Data for review Block Start

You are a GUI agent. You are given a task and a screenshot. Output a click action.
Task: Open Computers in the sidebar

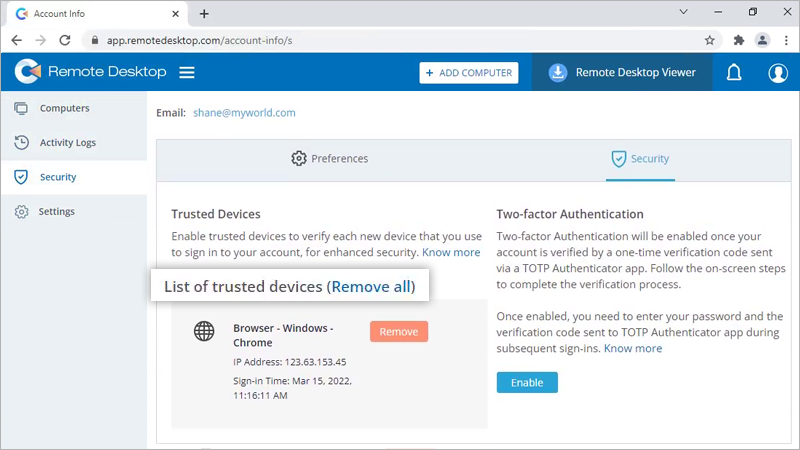pos(64,108)
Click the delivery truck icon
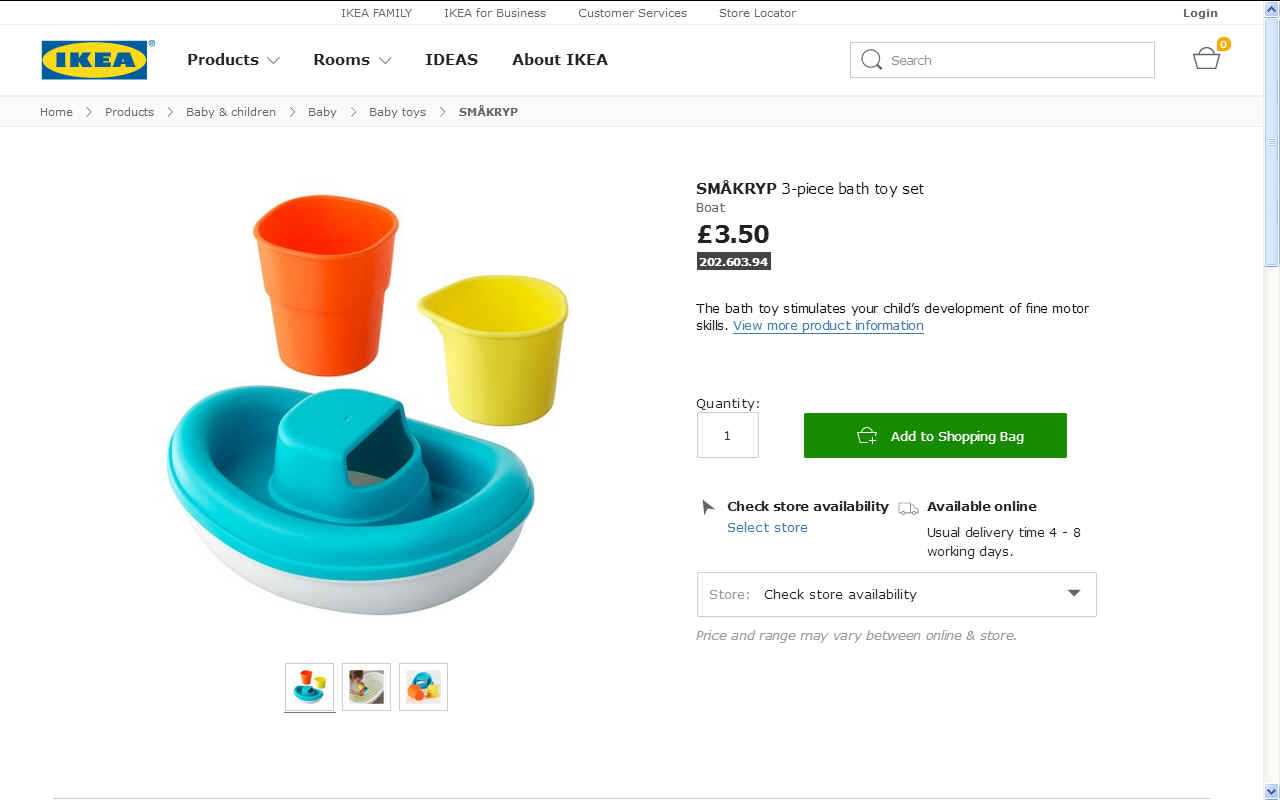This screenshot has height=800, width=1280. [908, 508]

Data for review Block End

Return the entries verbatim, pictures excluded.

* Exercise response *
You are a GUI agent. You are given a task and a screenshot. Output a click action.
Task: Open Computers in the sidebar

pos(64,108)
Click the delivery truck icon
This screenshot has height=800, width=1280. [908, 508]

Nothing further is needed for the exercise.